======== Supplied material ========
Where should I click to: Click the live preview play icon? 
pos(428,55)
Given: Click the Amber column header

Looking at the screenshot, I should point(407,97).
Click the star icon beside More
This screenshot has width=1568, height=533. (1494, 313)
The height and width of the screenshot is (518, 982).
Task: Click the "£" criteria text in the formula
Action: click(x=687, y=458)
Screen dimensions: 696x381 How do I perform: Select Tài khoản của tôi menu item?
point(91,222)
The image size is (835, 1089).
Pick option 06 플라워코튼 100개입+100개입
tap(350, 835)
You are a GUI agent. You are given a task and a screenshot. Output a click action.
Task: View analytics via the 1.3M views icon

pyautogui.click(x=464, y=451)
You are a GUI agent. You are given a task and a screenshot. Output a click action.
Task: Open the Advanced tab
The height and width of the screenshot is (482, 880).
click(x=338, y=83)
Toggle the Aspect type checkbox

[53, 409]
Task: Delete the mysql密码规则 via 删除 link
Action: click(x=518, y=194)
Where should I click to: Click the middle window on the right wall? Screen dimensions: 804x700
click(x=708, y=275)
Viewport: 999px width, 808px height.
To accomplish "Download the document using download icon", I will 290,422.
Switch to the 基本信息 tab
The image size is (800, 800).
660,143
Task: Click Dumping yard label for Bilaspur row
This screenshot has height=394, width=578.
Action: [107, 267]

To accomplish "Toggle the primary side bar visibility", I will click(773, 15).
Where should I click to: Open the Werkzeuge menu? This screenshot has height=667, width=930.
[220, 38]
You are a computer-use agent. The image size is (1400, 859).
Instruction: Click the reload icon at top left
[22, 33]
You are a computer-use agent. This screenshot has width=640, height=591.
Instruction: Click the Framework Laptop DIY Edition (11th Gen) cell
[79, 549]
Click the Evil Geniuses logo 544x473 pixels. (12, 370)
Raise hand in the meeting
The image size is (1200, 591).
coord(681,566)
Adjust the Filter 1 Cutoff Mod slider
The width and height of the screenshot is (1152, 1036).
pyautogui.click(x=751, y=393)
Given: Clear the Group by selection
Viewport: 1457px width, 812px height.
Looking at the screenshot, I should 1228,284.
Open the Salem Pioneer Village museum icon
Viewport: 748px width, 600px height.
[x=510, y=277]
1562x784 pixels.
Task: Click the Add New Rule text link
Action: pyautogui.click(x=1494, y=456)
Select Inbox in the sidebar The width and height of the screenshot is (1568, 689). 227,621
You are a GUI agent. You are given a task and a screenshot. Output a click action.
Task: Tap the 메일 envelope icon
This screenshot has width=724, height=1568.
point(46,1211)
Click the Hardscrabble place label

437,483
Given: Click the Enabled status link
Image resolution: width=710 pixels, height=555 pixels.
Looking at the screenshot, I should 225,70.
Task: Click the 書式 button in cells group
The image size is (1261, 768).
========
Action item: Nothing in the records may be altered; restate them word for word.

Answer for the task:
Where should I click to: Click the live preview play icon? 
pos(428,55)
Given: Click the Amber column header

Looking at the screenshot, I should point(407,97).
Click the star icon beside More
This screenshot has width=1568, height=533. (1494, 313)
The height and width of the screenshot is (518, 982).
Task: Click the "£" criteria text in the formula
Action: click(x=687, y=458)
Screen dimensions: 696x381 How do I perform: Select Tài khoản của tôi menu item?
point(91,222)
The image size is (835, 1089).
Pick option 06 플라워코튼 100개입+100개입
tap(350, 835)
You are a GUI agent. You are given a task and a screenshot. Output a click action.
Task: View analytics via the 1.3M views icon

pyautogui.click(x=464, y=451)
You are a GUI agent. You are given a task and a screenshot. Output a click action.
Task: Open the Advanced tab
The height and width of the screenshot is (482, 880).
click(x=338, y=83)
Toggle the Aspect type checkbox

[53, 409]
Task: Delete the mysql密码规则 via 删除 link
Action: click(x=518, y=194)
Where should I click to: Click the middle window on the right wall? Screen dimensions: 804x700
click(x=708, y=275)
Viewport: 999px width, 808px height.
To accomplish "Download the document using download icon", I will 290,422.
Switch to the 基本信息 tab
The image size is (800, 800).
660,143
Task: Click Dumping yard label for Bilaspur row
This screenshot has height=394, width=578.
Action: [107, 267]

To accomplish "Toggle the primary side bar visibility", I will click(773, 15).
Where should I click to: Open the Werkzeuge menu? This screenshot has height=667, width=930.
[220, 38]
You are a computer-use agent. The image size is (1400, 859).
Instruction: Click the reload icon at top left
[22, 33]
You are a computer-use agent. This screenshot has width=640, height=591.
Instruction: Click the Framework Laptop DIY Edition (11th Gen) cell
[79, 549]
Click the Evil Geniuses logo 544x473 pixels. (12, 370)
Raise hand in the meeting
The image size is (1200, 591).
coord(681,566)
Adjust the Filter 1 Cutoff Mod slider
The width and height of the screenshot is (1152, 1036).
pyautogui.click(x=751, y=393)
Given: Clear the Group by selection
Viewport: 1457px width, 812px height.
Looking at the screenshot, I should 1228,284.
Open the Salem Pioneer Village museum icon
Viewport: 748px width, 600px height.
[x=510, y=277]
1562x784 pixels.
Task: Click the Add New Rule text link
Action: pyautogui.click(x=1494, y=456)
Select Inbox in the sidebar The width and height of the screenshot is (1568, 689). 227,621
You are a GUI agent. You are given a task and a screenshot. Output a click action.
Task: Tap the 메일 envelope icon
This screenshot has width=724, height=1568.
point(46,1211)
Click the Hardscrabble place label

437,483
Given: Click the Enabled status link
Image resolution: width=710 pixels, height=555 pixels.
Looking at the screenshot, I should 225,70.
Task: Click the 書式 button in cells group
The image size is (1261, 768).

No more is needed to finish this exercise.